Она понимала: не за горами тот день, когда окончится привычный для нее уклад семейной жизни и ей не придется больше хлопотать на кухне или тревожиться в дождь из-за забытого на дворе белья. Маленький дом их опустеет, и не услышишь в нем больше мужских голосов и тяжелых шагов, от которых даже здесь, в кухне, сотрясается пол, не будет и привычного запаха потных рубах и гимнастерок, которым, казалось, пропитались и топчаны, и марлевый полог.
— Значит, уходишь, — сказала она мужу, — потом за тобою следом уйдет и До. Он говорил тебе, что не стал подавать заявление в институт?
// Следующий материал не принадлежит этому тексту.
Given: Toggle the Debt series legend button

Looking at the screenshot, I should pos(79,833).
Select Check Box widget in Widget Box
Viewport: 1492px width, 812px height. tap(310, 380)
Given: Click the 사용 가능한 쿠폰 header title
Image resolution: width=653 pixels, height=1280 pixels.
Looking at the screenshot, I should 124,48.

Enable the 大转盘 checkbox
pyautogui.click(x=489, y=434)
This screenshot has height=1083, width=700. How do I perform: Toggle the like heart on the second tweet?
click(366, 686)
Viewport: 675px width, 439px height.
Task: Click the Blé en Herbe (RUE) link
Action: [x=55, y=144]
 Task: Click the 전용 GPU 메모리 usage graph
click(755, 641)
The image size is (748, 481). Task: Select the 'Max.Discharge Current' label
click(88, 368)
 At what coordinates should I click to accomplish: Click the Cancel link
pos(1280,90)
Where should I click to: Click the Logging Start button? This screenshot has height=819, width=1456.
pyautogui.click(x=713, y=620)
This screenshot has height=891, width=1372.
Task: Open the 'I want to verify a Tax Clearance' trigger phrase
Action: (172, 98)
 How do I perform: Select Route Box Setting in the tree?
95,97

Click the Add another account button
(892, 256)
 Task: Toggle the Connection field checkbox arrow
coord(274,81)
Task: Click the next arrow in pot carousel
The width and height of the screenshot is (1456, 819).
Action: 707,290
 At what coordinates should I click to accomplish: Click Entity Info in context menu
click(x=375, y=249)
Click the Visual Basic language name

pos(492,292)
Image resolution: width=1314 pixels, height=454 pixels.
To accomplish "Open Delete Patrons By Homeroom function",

Записался добровольцем в армию.
— Так надо, ты уж его не удерживай.
— Да ведь он теперь что перелетная птица, даже если и захочешь, не удержишь.
— Ты-то сама — с тех пор как мы поженились — который раз меня провожаешь?
— Сам небось знаешь, который…
В день отъезда она с сыном проводила мужа до самых казарм. Она надела нарядное длинное платье с разрезами по бокам, сшитое из тонкой светло-коричневой ткани; обычно она доставала его из шкафа только на Новый год и праздник Республики. Когда они подошли к казармам, тетушка Зоан увидела в комнате ожидания много женщин примерно ее лет, одетых попроще. Тут ее стали одолевать сомнения: хорошо ли, что она так разоделась на проводы? Она остановилась у ворот, украшенных сегодня на удивление, и заговорила со знакомым офицером, уезжавшим вместе с мужем.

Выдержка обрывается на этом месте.